Most landfill gas, however, is burned onsite to create heat or power engines to generate electricity, McDonald said. That's because landfill methane is hard to clean up to the levels required for gas pipelines, as trash can contain heavy metals and other unexpected contaminants, she said — California doesn’t allow landfill gas in its pipes, for example.

Far more reliable is the methane produced by wastewater treatment plants' anaerobic digesters or from the rotting leftovers at food processing plants or breweries, Leo said. Those are the sites where FuelCell Energy has put most of its 9 megawatts of biogas-powered fuel cells now operating in California, including the Sierra Nevada Brewing Co. in Chino, the Gills Onion plant in Oxnad and wastewater treatment plants in San Diego.

Perhaps such on-site sources could fuel Bloom Energy's fuel cells as well. Coca-Cola is planning to use biogas from its Odwalla juice plant in Dinuba, Calif. to run a 500-kilowatt Bloom fuel cell to provide up to 30 percent of its power needs, Environmental Leader reports.

But getting that biogas into pipes and thence to the eBays and Walmarts of the world might be tricky, McDonald said. Without a higher premium for putting biogas into pipelines, onsite use may be far more attractive economically than selling it — especially when sales are at wholesale prices, but onsite-generated gas replaces gas bought at retail rates, she noted.
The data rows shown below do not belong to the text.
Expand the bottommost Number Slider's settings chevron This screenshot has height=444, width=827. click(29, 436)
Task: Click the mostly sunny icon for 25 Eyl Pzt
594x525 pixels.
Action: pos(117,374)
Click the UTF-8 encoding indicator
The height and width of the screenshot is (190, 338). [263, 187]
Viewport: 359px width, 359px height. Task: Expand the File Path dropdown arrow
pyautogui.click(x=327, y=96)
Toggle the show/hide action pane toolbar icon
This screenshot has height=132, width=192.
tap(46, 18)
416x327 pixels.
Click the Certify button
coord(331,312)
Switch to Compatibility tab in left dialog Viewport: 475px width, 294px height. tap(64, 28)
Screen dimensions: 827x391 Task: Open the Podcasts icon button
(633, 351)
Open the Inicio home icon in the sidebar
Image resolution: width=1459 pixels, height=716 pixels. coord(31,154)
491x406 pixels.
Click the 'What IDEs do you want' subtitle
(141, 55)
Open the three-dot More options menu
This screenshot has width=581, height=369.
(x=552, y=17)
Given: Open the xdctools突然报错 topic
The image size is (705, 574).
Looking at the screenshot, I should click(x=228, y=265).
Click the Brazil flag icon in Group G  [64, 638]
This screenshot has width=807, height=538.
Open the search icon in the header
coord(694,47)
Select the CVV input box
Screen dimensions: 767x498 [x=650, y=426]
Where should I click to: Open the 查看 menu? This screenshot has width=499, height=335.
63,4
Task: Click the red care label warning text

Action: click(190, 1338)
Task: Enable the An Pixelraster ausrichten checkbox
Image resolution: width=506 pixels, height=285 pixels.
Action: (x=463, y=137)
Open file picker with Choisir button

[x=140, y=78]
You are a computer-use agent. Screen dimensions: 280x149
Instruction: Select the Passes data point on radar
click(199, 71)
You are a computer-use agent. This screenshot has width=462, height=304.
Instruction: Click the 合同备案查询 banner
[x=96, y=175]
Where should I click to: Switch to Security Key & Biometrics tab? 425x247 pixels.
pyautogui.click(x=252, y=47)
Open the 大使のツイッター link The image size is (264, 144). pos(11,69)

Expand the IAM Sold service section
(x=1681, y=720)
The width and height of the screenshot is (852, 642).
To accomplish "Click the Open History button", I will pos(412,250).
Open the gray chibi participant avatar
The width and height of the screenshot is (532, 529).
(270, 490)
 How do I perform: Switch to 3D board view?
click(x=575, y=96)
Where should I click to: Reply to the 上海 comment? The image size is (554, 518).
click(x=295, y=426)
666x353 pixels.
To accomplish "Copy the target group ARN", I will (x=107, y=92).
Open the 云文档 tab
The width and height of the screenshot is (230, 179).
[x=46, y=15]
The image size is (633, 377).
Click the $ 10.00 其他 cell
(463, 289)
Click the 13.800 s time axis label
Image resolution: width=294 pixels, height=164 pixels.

Methane is about 30 times more potent a greenhouse gas than carbon dioxide, which means capturing it from cow manure or rotting garbage and burning it is better than letting it float into the atmosphere. (So is flaring it, as many oil wells do today, though that's still wasteful compared to using it to generate power or heat.) But making capture, transport and use pay for itself is another matter.

Why are fuel cells that use natural gas less carbon intensive than just burning it? Running methane through a fuel cell still releases carbon dioxide, of course, but cuts down on some of the other chemicals that come from burning it, making it cleaner. But the main benefit of fuel cells is their increased efficiency in turning methane into power, compared with smaller gas-fired turbine designs. That's the factor that gives Bloom Energy the ability to claim that its fuel cells can give customers at least a 40 percent reduction in their carbon footprint — they use less gas per kilowatt-hour of power produced.

To get to that 100 percent carbon footprint reduction, however, you'd have to use biogas — and how much biogas will be out there on the market may well be beyond Bloom Energy's control.